Southside Gallery has a new exhibit that will run until Oct. 27 featuring four artists with one theme: “Unnatural History.”
Blair Hobbs, an artist and creative writing professor, has had a show at Southside every other October for more than 22 years now.
This year, she wanted to extend her show to include the works of other artists within the community, specifically Lee Harper, Adrienne Brown-David and Jack Barbera. They each have different styles and messages, but Hobbs said she felt that their pieces could communicate with and complement each other.
“I wanted our work to have a conversation,” Hobbs said. “I was interested in just doing flowers and animals but wanted to do a twist on the theme and call it ‘Unnatural History’ so that I could challenge myself to look at unusual plants and animals.”
As Hobbs began to capture these images in her art, she also learned about the subjects themselves. She studied the Moroccan goats that climb argan trees and the Scythian lamb, also called the vegetable lamb of Tartary, a Central Asian plant of legend that was once believed to grow sheep as its fruit.
“I always like research involved with creative works,” Hobbs said.
Each one of her drawings is a paper cut-out glued or sewn to canvas. She uses acrylic paints, colored pencils, ink, duct tape, candy wrappers and even broken Christmas baubles.
Harper’s style is a little darker, and she is known for her series “History Bones,” in which all pieces are about real people, events or customs. These dioramas of skeletons are equalizing in nature and are therefore able to represent all people no matter race, gender or nationality.
“Lee Harper is a friend of mine and makes work from roadkill,” Hobbs said. “Out in the country, she collects bones, leaves, feathers, snakeskins. She has a macabre sense of humor, but her art is beautiful.”
Harper’s pieces address death and mortality through their use of the skeletal form. She lives in Oxford, and her art plays with human customs and stories, using fragments of the natural world but creating various scenes that are not necessarily found in reality.
Adrienne Brown-David was born in St.
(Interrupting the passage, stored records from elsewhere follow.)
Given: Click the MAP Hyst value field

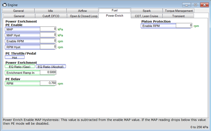Looking at the screenshot, I should (x=48, y=35).
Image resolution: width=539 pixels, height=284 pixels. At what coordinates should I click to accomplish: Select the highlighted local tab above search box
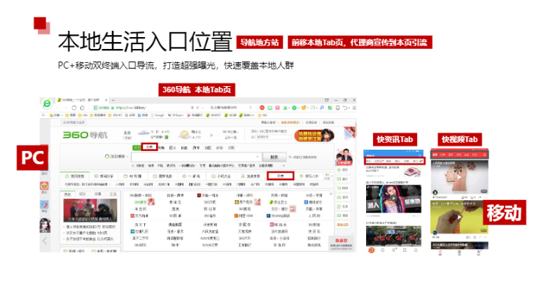click(148, 148)
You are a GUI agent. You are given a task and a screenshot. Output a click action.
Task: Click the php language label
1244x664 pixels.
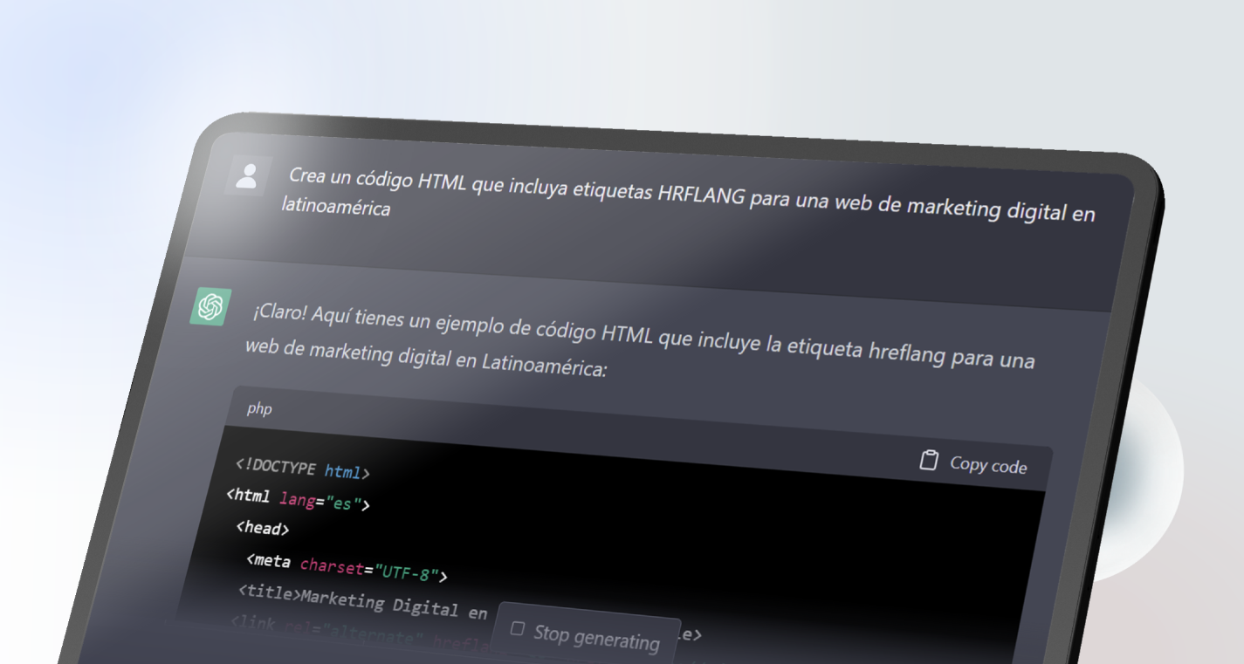click(259, 408)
Louis and cultivated her interest in art while she was young, working mainly with graphite and drawing at first.
“I had seen Adrienne Brown-David’s work through social media,” Hobbs said. “I was struck by her journal drawings and how gorgeous they were.”
Brown-David moved to St. Croix, U.S. Virgin Islands, and began to focus on painting and mixed media. She now lives in Water Valley.
Originally from Long Island, New York, Jack Barbera was an English professor at Ole Miss from 1976 until he retired in 2011.
“I was over at Jack Barbera’s house one day, and he took me through his ceramics,” Hobbs said. “I was delighted with them. They’re so smart and fun to look at.”
Before and after his retirement, Barbera took ceramics courses. His art is influenced by his experiences studying and teaching literature, and it pulls in history, culture and other artistic works.
“I drew my inspiration from literature but also words,” Barbera said. “I actually wrote words on a number of these pieces. Words specifically convey ideas, but visual art conveys ideas and emotions as well.”
Barbera enjoys the works of Emily Dickinson and, in one of his sculptures, references “There is no Frigate like a Book,” Dickinson’s poem about how books are an escape into imagination that transport the reader to faraway places and fictional realms. Barbera also created a sculpture titled “There is No Howdah Like a Book” in which a woman is sitting atop an elephant within a contraption called a howdah. She is reading a book and swooning, symbolizing that words can transport you more than any actual movement of the physical world.
“Dickinson’s medium was words,” Barbera said. “Imagination, ideas and words are all immaterial, so the medium and the message match. But in terms of my sculpture, you don’t get more material than clay, so there’s a tension between the medium and the message. Oftentimes in my work there’s a tension, but I like that because tensions are creative.”
His two Sphinx jars in the show are titled “The Secret Sits,” referring to a one-couplet poem by Robert Frost. “The Inward Gaze” jar nods to Socrates’ famous admonition, “Know Thyself” and poet Philip Sidney’s instruction, “Look in thy heart, and write.”
“The show is really about an engagement with the natural world,” Hobbs said. “Look at it; find out about it; just don’t pass it by.”
The artists’ reception is at Southside this Friday from 5 to 8 p.m.